As an outlet, the website show worked. “We wanted to have a really broad price range,” said Terry Kurau, saying that prices ranged from as low as $150 to nearly $24,000. “We have sold over 35 pieces since the March 5 launch,” Jonathan Kurau said, noting that the average order was between $600 and $1,000.
Some of the transactions the Kuraus closed included that of a rare bowl depicting Dr Benjamin Franklin in the center, circa 1790s, that Zamoiski had acquired from the Kuraus within the last 20 years. It sold to a Pennsylvania collector.
There were several pieces in the show – some selling, others still available for purchase – that featured portrait medallions of George Washington, the Marquis de Lafayette, Governor DeWitt Clinton and Thomas Jefferson. One of the medallion pieces that sold was a large pitcher that featured a view of the entrance to the Erie Canal under the spout and two medallions on each side. Another piece with Erie Canal interest also sold, that being a circa 1825 historical blue Staffordshire plate made by Ralph Stevenson & Williams; it had two medallions depicting Jefferson and Clinton as well as a scene of the United States City Hotel and, along the bottom border, the entrance of the Erie Canal and the Hudson River at Albany, N.Y.

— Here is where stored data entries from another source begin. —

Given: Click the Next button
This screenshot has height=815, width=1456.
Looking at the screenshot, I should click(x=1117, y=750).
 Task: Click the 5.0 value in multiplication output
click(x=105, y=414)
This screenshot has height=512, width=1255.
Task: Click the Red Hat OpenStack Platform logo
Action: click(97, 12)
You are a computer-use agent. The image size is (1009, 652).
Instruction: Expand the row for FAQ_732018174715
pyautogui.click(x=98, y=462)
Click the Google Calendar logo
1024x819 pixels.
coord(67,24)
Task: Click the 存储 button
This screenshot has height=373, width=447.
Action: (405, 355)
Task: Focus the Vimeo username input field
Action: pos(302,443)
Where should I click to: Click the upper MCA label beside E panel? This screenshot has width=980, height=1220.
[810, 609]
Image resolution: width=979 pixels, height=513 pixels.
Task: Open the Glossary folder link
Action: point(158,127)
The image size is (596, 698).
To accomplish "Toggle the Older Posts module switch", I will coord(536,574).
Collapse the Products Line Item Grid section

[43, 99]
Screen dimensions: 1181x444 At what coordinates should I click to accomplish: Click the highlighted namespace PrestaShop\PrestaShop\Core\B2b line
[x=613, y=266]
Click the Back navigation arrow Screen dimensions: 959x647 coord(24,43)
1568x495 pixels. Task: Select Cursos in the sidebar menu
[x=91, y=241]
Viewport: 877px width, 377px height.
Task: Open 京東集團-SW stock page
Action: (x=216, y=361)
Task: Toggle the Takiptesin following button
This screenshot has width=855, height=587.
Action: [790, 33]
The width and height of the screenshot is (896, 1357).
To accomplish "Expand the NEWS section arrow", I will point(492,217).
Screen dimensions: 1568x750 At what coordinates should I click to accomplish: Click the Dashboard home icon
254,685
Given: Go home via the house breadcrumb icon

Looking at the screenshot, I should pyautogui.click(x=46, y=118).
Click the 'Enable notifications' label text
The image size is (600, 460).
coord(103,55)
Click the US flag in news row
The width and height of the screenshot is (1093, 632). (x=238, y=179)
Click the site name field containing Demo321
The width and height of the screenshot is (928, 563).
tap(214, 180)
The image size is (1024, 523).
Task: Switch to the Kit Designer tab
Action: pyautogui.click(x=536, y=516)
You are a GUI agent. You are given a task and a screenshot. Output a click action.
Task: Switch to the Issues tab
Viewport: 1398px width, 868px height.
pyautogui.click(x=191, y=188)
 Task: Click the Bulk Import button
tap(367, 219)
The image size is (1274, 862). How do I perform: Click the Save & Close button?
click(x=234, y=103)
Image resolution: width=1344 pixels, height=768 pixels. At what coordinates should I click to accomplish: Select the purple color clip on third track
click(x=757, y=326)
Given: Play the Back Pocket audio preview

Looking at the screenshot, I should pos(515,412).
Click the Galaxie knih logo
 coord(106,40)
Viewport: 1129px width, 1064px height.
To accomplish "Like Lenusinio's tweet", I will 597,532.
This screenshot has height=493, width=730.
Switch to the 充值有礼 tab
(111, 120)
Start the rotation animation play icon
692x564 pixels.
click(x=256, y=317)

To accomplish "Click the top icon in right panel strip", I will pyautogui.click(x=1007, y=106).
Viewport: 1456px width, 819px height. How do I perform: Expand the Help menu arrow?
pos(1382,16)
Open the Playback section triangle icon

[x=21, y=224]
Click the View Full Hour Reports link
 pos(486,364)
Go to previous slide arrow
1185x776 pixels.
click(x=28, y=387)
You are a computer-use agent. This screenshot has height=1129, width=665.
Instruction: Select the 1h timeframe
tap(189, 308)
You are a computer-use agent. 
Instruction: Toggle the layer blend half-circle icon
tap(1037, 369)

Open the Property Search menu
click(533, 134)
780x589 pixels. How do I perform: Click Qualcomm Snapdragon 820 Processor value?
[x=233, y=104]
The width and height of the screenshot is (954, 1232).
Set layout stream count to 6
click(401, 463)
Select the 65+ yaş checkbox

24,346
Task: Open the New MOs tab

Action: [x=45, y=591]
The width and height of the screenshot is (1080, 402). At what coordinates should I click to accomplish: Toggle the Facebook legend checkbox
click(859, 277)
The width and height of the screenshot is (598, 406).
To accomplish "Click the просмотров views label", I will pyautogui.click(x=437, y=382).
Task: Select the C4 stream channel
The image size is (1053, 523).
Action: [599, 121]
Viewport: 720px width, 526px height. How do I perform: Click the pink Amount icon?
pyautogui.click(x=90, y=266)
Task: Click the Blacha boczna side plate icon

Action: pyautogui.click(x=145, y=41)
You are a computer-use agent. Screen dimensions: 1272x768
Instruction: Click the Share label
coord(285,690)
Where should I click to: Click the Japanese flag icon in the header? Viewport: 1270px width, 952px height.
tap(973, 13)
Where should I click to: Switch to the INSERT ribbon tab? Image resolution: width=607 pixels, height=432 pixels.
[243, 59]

Staffordshire with Southern American views were not made in as great quantity as those in New York or New England so, as a consequence, appear on the market with more rarity. A blue transferware kidney-form bidet with central views of Washington, DC, and views of the Charleston Exchange and the Bank of Savannah sold to a collector who specializes in Southern American views.
Zamoiski was a collector who pursued every piece in a given series and his collection provided the opportunity for others to fill out gaps in their collection. Of particular note was the “Arms of the States” series, of which the website featured a few examples, with a plate depicting the Arms of Rhode Island and a footed compote with the Arms of Maryland. Both had been made by Thomas Mayer, the Maryland compote circa 1825, the Rhode Island plate circa 1830. Pieces bearing the arms of New York, New Jersey and Massachusetts were still unsold when we talked to the Kuraus, as well as one depicting the arms of the United States.
David Kurau said that most of the buyers were based in the United States, but not all. The firm wrote up a receipt for a Historical Blue Staffordshire beaded rim bowl depicting Table Rock and Niagara Falls, with a seashell border, which they sold to a new Canadian collector.
William R. & Teresa F. Kurau Historical Staffordshire will be showing at the Philadelphia Show, which will run April 23-30.